Dunkley Surfacing Co. v. George Madsen Const. Co.Annotate this Case
173 N.W.2d 420 (1970)
DUNKLEY SURFACING CO., Inc., Respondent, v. GEORGE MADSEN CONSTRUCTION CO., Appellant.
Supreme Court of Minnesota.
January 2, 1970.
*421 Karlins, Grossman, Karlins, Siegel & Brill and Allen C. Johnson, Minneapolis, for appellant.
Roger A. Johnson, Minneapolis, for respondent.
Heard before KNUTSON, C. J., and NELSON, SHERAN, PETERSON and FRANK T. GALLAGHER, JJ.*422 OPINION
Plaintiff, Dunkley Surfacing Company, Inc., a subcontractor, agreed to perform excavation and blacktopping at a stated price for defendant, George Madsen Construction Company, a general contractor, in the construction of a sales and automobile service center for Montgomery Ward & Company in Robbinsdale, Minnesota. A dispute arose between plaintiff and defendant during the course of work on the project, as the result of which plaintiff "walked off" the job without completing performance of the agreement. Plaintiff, claiming that defendant so breached the contract as to make complete performance impossible, sued on a quantum meruit theory for the value of its part performance. Defendant, claiming that it was plaintiff who breached the contract, counterclaimed for damages to cover the costs of completion. Upon trial to the court, judgment was ordered for plaintiff. Defendant moved for a new trial and appeals from the order denying its motion. We affirm.
The trial court found, as it could under the evidence, that defendant breached the agreement by unjustified interference with plaintiff's performance. Plaintiff had promptly commenced performance on September 9, 1965. Almost immediately, however, the weather became adverse: An abnormal amount of rain made it difficult on some days, impossible to clear and grade the large construction site. As a result plaintiff fell 2 or 3 weeks behind schedule. Defendant thought that plaintiff should bring in additional equipment and accelerate digging of the foundation of the building before the onset of cold weather. On October 13 defendant directed plaintiff to procure a backhoe for the digging of certain spread footings. Plaintiff did obtain a small backhoe, which arrived at the construction site at 10 a. m. on October 15. At 8 a. m., October 15, Gordon Madsen, defendant's president, observed that no backhoe was on the site, so he immediately rented a backhoe, together with an operator, from a mechanical contractor. He told Roger Dunkley, plaintiff's president, that plaintiff was to be backcharged for the cost of these new arrangements. Madsen at the same time stated to Dunkley that "[a]ny other equipment that I see fit or necessary I will put on the job and back-charge it if you don't have it here." Plaintiff protested that "we just can't operate under those conditions." Madsen replied, "If that is the way you feel about it, you will have to discontinue it and we will have to operate it in our own manner."
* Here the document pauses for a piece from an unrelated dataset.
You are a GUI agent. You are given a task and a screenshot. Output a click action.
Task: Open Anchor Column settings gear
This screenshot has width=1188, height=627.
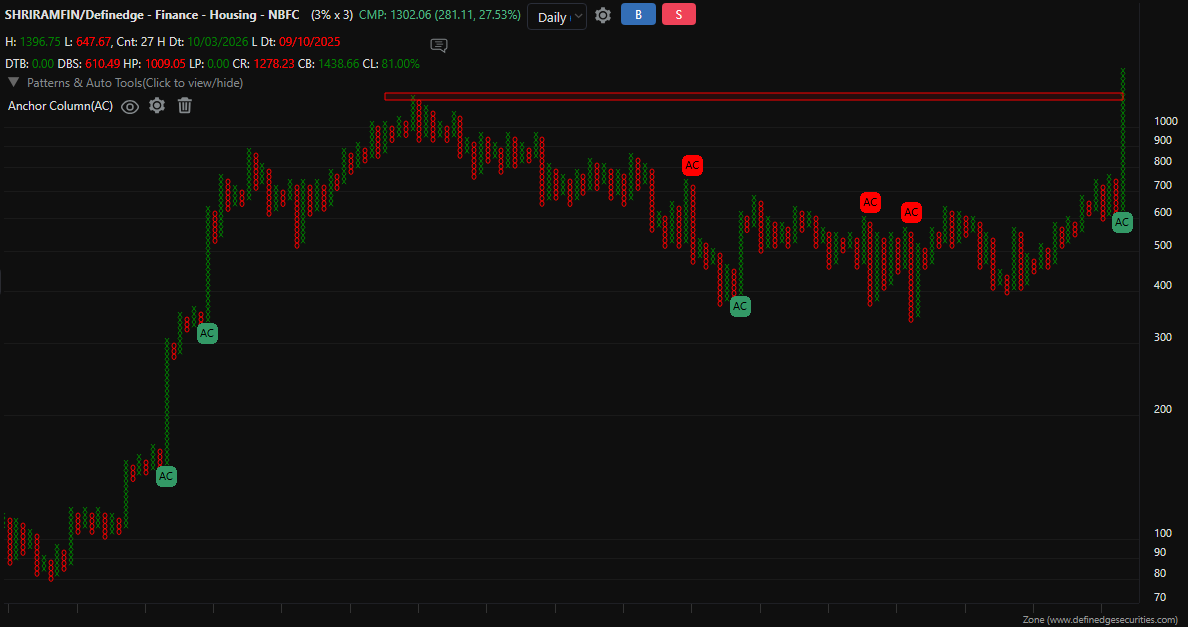(157, 106)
A general contractor who arrogates to itself control over a subcontractor's performance, directing the performance by means other than those contemplated by the subcontractor and backcharging the subcontractor for the cost of such means establishes an intolerable condition making it impossible for the subcontractor to perform according to its agreement. Such conduct is not a slight or casual breach, but a substantial and fundamental breach, for the objective of the parties in making the agreement is effectively defeated.
Where a contract is so materially breached or repudiated, the aggrieved party may consider the contract at an end and sue to recover the reasonable value of his partial performance. Stark v. Magnuson, 212 Minn. 167, 2 N.W.2d 814; 5 Corbin, Contracts, § 1109. Plaintiff, as the aggrieved party, was required to give defendant unequivocal notice that it no longer considered their agreement to be in effect. Such notice was given by plaintiff's declaration that it could no longer work under the conditions imposed by defendant and by its conduct in dramatically removing its work crew from the construction site. The fact of notice, moreover, was confirmed when defendant promptly secured a replacement for plaintiff.
Plaintiff's right to recover in quantum meruit is not defeated by defendant's showing that it incurred greater costs as a result of replacing plaintiff. It is neither the extent by which the defendant is enriched nor the cost to which plaintiff *423 has been put that is the measure of recovery. The measure, rather, is the reasonable value of plaintiff's performance, calculated by the sum for which similar services and materials could have been purchased from one in plaintiff's position at the time performance was rendered. See, Simpson, Contracts (2 ed.) § 203.